# Found a pregnant ghost shrimp



## kristian18f (Oct 31, 2005)

I found a pregnant ghost shrimp today. I've been doing some research on how to get the young to survive but I was wondering if there is a way to tell how far along she is? I know I should use some of the water from the tank she's in when I put her into her own tank but what about gravel/decorations/fake plants? I know they need real plants and intend to go get some today. Also, what is the best way to move her without causing shock The tank she's going into is quite a bit smaller so the water temp. will not remain as constant as it is now.... 

*sigh* lol, I just need help... Never had a pregnant--anything before.

BTW, I have heard how difficult it is. I Have no idea if I will be successful, but I Want to make the odds the best that I can for these little guys.


----------



## flamingo (Nov 5, 2005)

Just set up another tank with live plants like you said, that should be your best bet.
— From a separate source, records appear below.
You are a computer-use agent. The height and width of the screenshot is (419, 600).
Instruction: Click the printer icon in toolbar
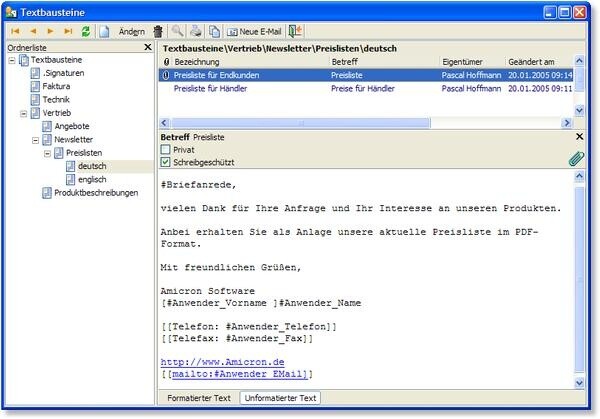[195, 32]
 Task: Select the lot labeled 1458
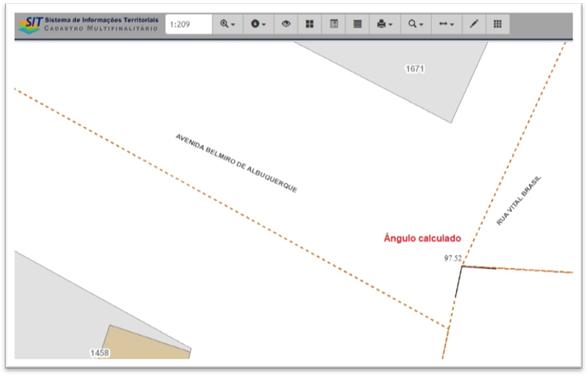tap(99, 353)
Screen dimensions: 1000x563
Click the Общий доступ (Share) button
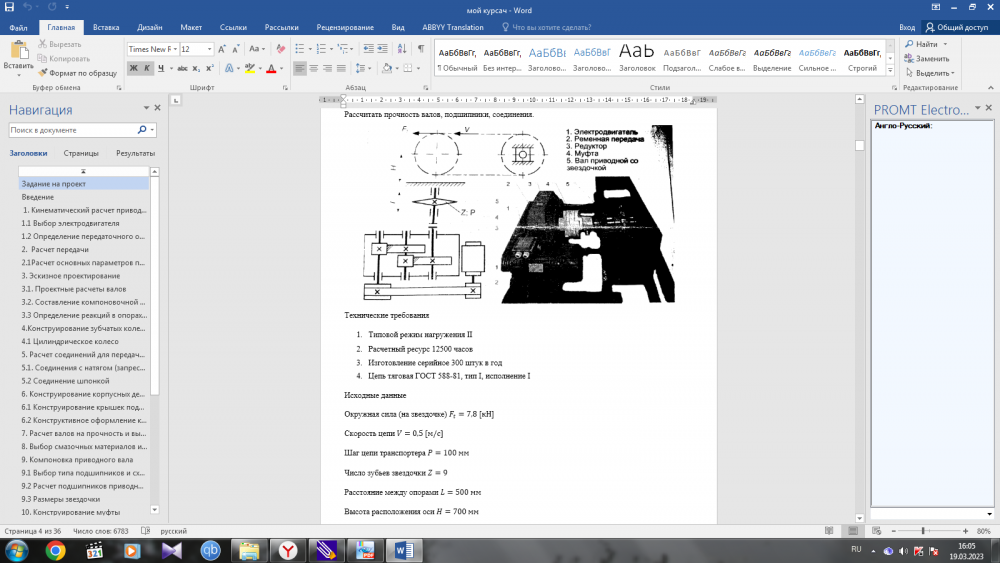point(957,28)
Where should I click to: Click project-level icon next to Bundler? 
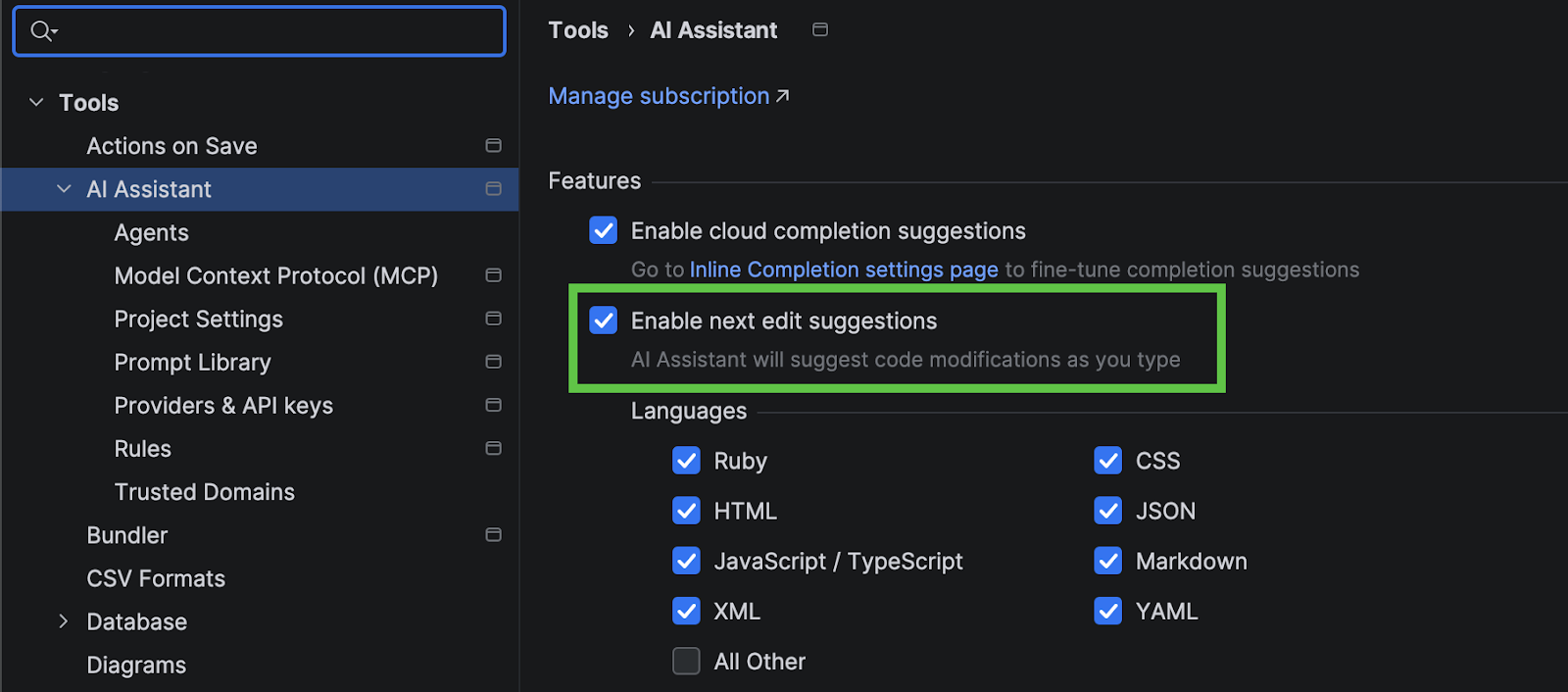click(493, 535)
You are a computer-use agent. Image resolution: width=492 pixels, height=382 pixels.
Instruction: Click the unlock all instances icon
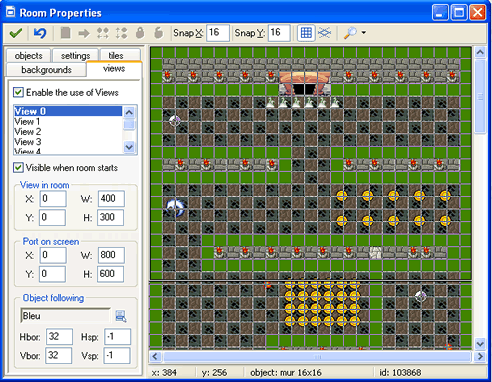[159, 33]
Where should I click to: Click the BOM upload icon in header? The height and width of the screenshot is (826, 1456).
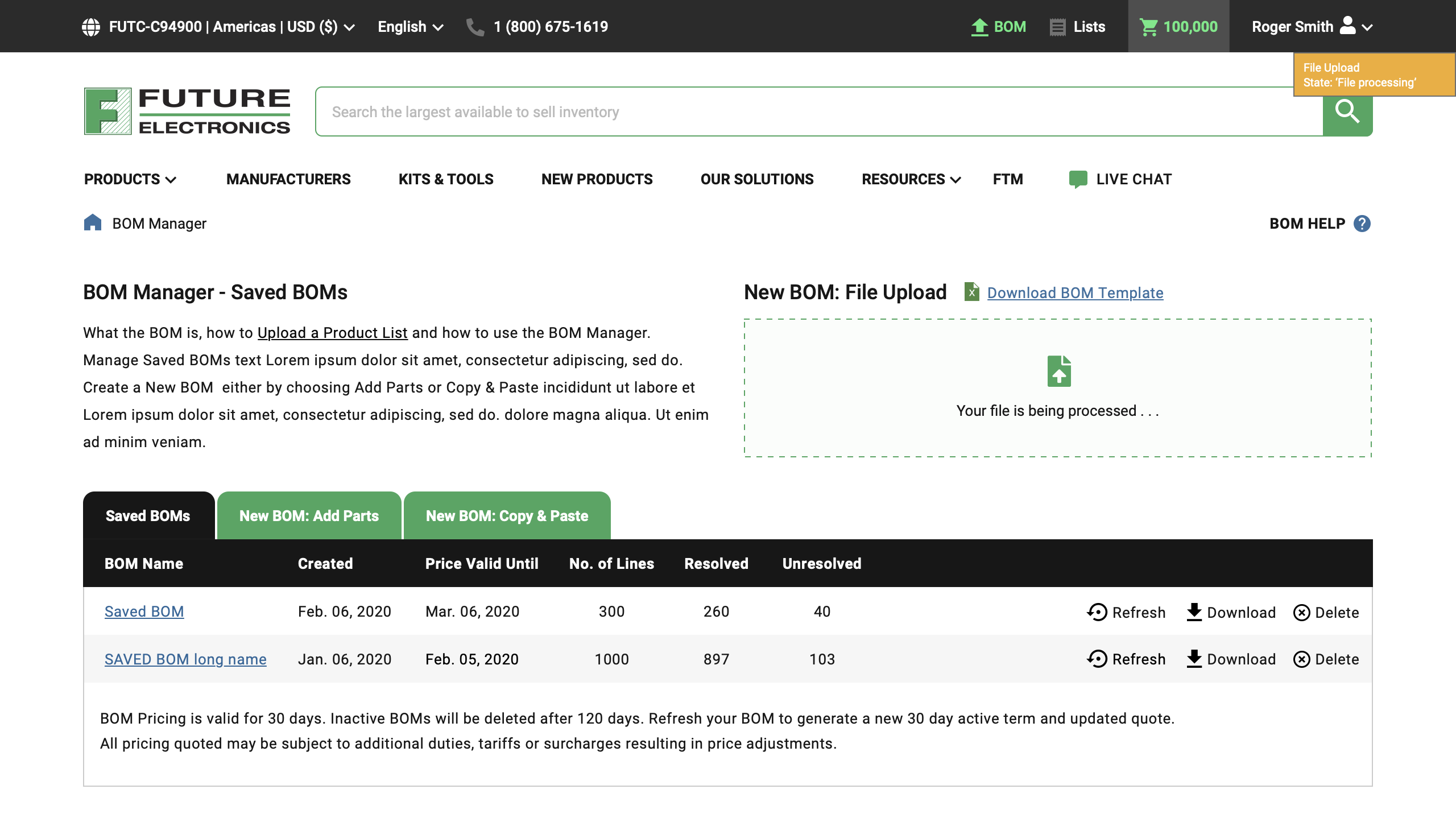pos(979,27)
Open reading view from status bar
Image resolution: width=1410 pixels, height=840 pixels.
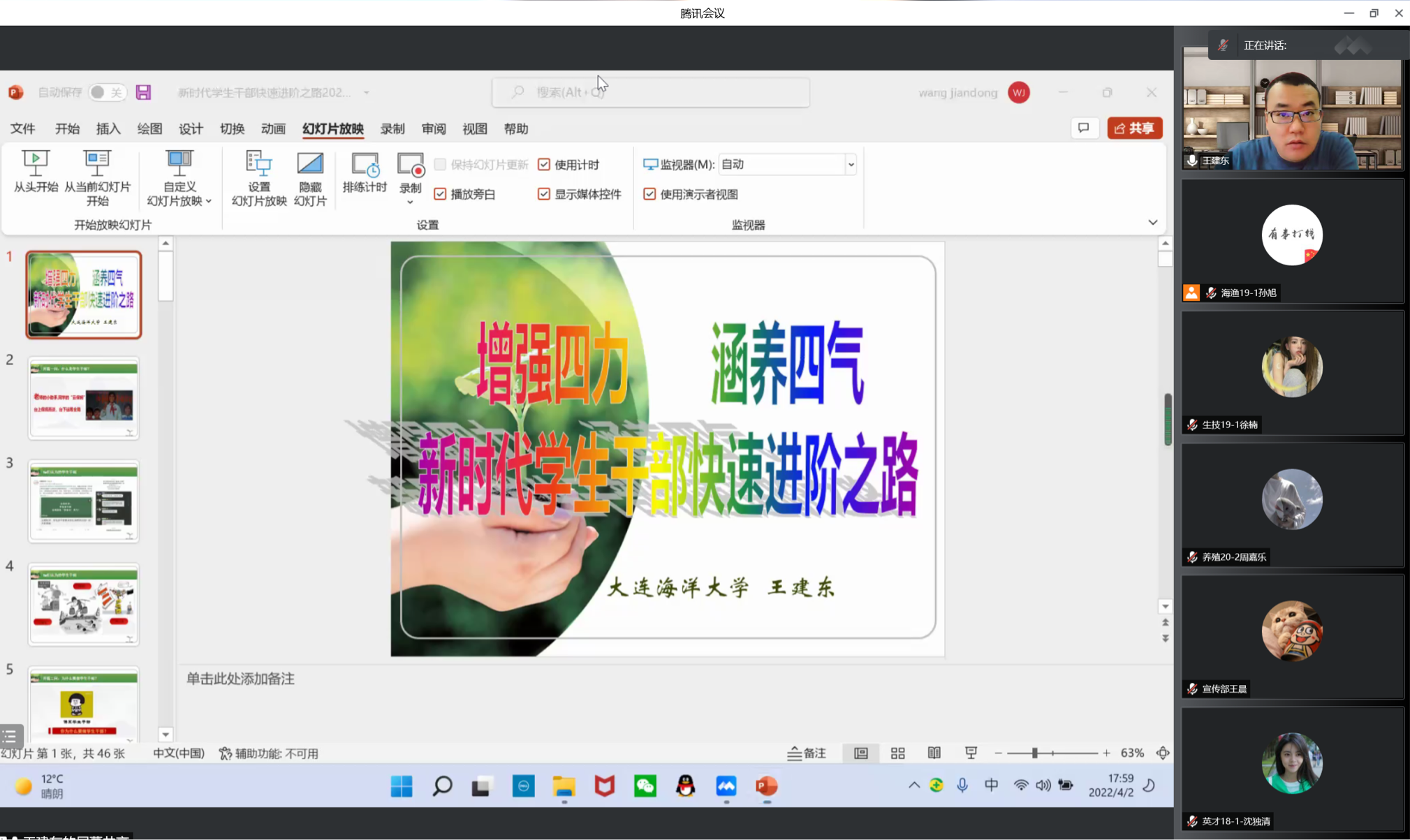pos(934,753)
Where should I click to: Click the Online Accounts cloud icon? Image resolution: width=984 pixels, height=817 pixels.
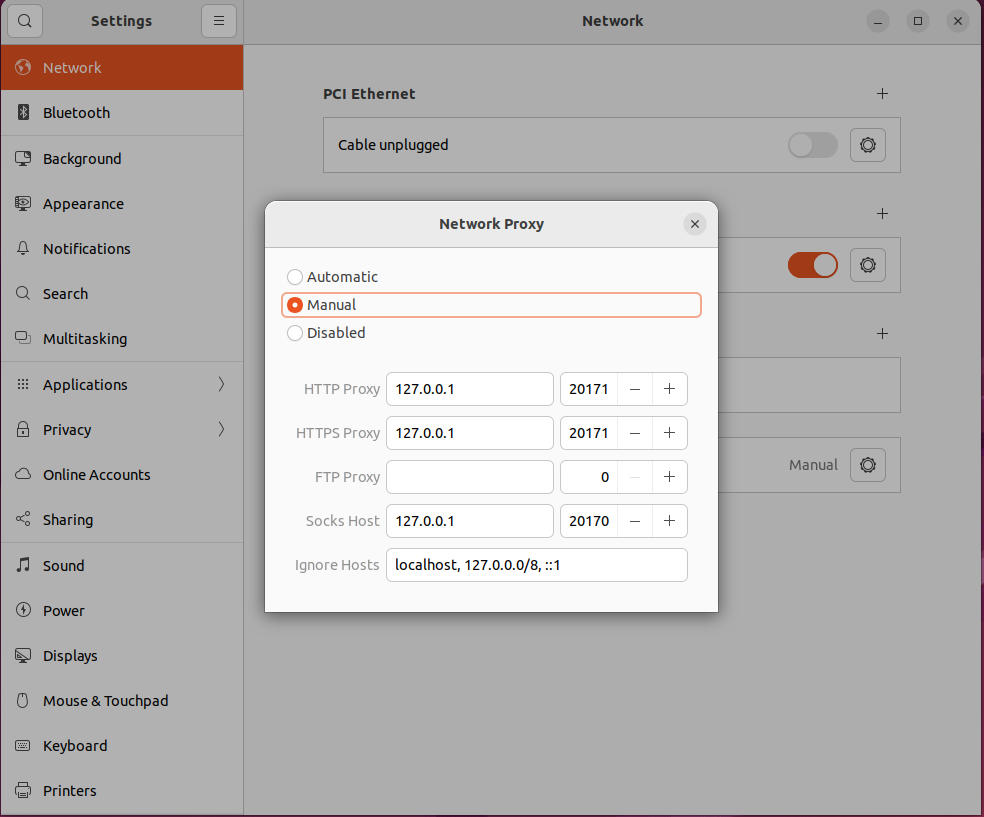(22, 474)
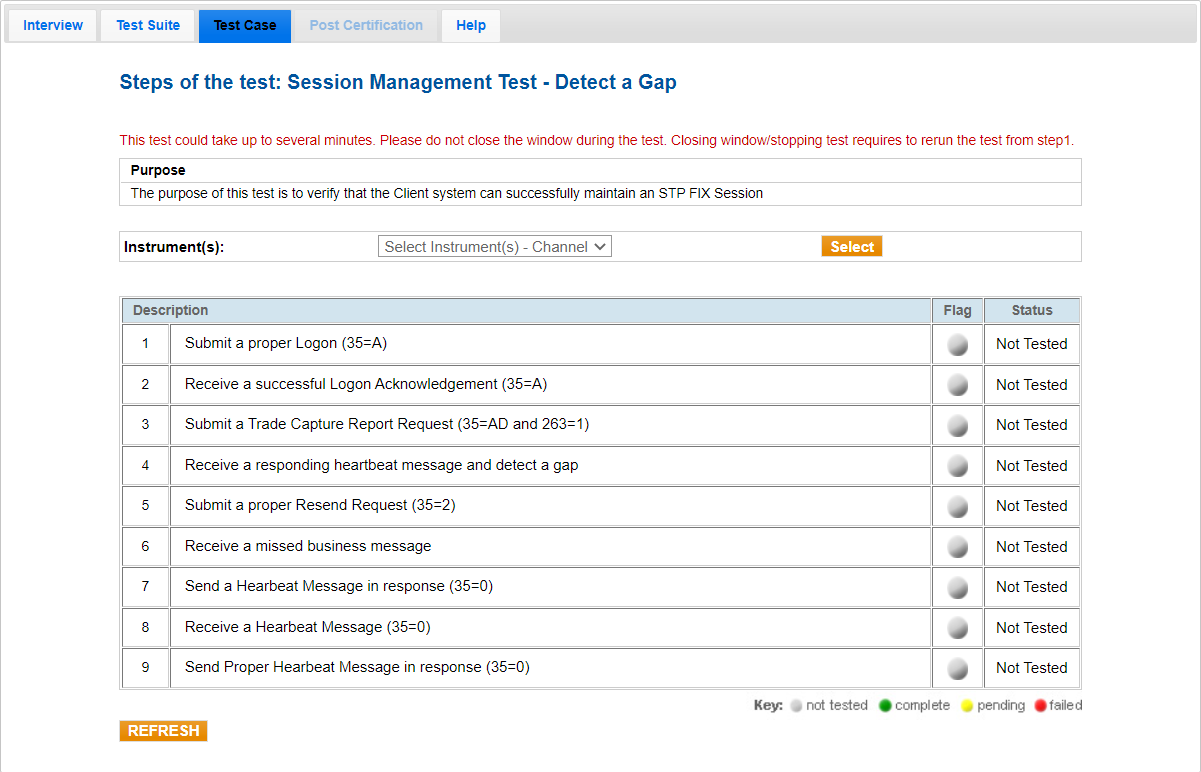Image resolution: width=1201 pixels, height=772 pixels.
Task: Click the Status column header
Action: coord(1031,311)
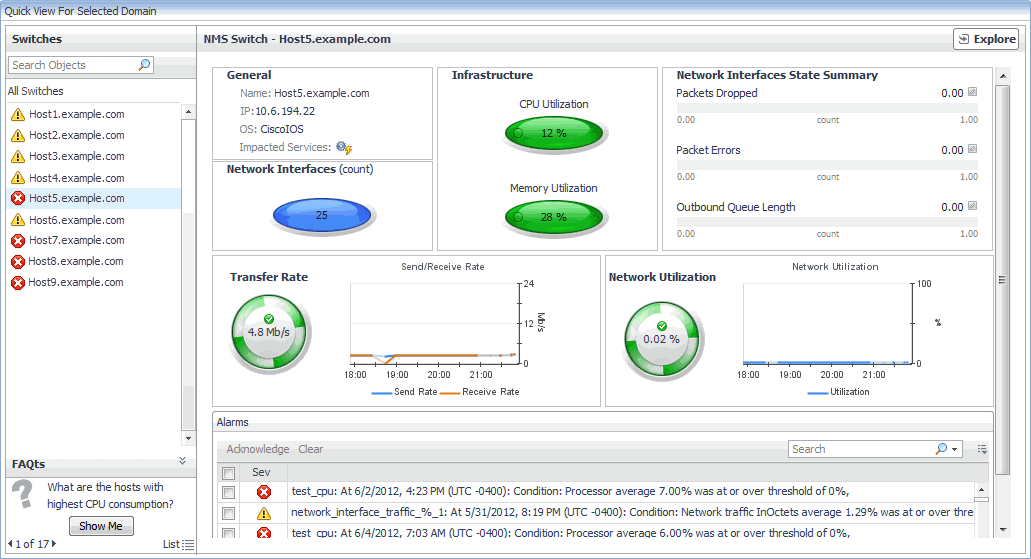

Mine are wierd with breeding, once a week a find a new little babay and that's it. I started wiht feeders for the stingray now I have like 16 of them. I just stuck the rest I had in with my panchax in the 5 gallon and darter..they just breed like crazy.

Good luck with yours!


----------



## kristian18f (Oct 31, 2005)

I've had these for a couple of months now, just went to the LFS and got a plant, came home with at least one snail. Guess my other Betta is getting a snail.


----------